The best weight configurations are the 350–200 (350 g on the central attachment and 200 g on the lower attachment) and the 250–200 (250 g on the central attachment and 200 g on the lower attachment). These weight configurations guarantee the lowest level of vibration and good dynamic behaviour of the bow on shooting. The archers report a good feeling during the aiming and during the shooting and, with a good archery technique, they allow for a good level of precision on target.

Analysis of the collected data shows that the archer is not sensitive to the duration of the vibration but is sensitive to the amplitude of the vibrations induced by the act of shooting (P2P) and the energy content of the vibration (RMS).

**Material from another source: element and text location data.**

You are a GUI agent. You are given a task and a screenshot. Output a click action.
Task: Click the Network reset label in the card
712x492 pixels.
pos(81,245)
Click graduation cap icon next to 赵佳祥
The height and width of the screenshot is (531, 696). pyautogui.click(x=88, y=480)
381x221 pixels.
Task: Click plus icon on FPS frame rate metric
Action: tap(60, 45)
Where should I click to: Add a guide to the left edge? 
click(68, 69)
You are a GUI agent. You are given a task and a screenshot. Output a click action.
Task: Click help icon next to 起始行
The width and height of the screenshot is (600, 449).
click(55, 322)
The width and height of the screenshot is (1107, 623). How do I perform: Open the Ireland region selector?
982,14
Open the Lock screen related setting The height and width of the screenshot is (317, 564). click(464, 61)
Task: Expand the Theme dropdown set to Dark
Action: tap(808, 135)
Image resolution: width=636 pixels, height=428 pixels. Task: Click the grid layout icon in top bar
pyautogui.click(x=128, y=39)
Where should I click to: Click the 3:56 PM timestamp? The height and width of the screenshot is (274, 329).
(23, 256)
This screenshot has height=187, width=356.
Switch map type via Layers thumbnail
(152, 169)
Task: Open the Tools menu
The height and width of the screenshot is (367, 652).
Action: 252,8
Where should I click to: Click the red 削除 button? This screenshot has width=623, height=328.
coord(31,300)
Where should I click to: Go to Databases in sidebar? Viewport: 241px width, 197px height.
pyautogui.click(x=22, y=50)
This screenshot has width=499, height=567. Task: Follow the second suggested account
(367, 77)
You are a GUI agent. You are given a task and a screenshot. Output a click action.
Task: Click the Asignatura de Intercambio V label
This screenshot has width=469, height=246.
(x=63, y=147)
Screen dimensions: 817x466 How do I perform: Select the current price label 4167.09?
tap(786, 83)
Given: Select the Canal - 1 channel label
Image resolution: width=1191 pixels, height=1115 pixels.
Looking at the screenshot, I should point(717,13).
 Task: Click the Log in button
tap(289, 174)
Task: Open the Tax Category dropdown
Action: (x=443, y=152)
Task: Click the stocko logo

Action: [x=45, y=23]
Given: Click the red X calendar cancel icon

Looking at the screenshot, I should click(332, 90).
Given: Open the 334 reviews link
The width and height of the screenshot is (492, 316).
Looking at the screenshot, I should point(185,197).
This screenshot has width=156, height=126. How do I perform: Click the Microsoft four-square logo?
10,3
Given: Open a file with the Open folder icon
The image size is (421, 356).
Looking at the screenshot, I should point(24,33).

The archer is also sensitive to both the high-frequency vibration range (sound) and the low-frequency range (vibration of the riser against the archer’s hand). The lower the vibration, the better the feeling with the double-weight configurations performing constantly better than the single-weight configurations. Among the double-weight configurations, the heaviest of the two weights is better attached to the central attachment and the lightest to the lower attachment. From the subjective metrics point of view, it was necessary to differentiate between the phases of the shooting to avoid the archer averaging the sensations experienced when using the bow. The archers scored the same weight configuration differently for the different phases of the shooting, generally preferring a double-weight configuration over a single-weight configuration with the heaviest weight in the central connection point.

Conclusion

This work shows that a pure performance-based approach is not enough to capture the complexity of the archer-bow interaction. The methodology developed to solve the proposed problem considers both subjective and objective metrics and the relationship between them. Identifying the objective metrics that correlate with archers’ perceptions required considerable effort and drew on some knowledge of human body mechanics and on knowledge in the archery community. When successful, the correlation analysis provides deeper insight into the problem and is extremely effective in understanding what the archer considers to be a good performance of the bow. This knowledge could be used to design better archery equipment from both performance and user experience points of view.

It is suggested that this methodology could be used for every type of sporting equipment and, in particular, for a human-centred improvement of sporting equipment.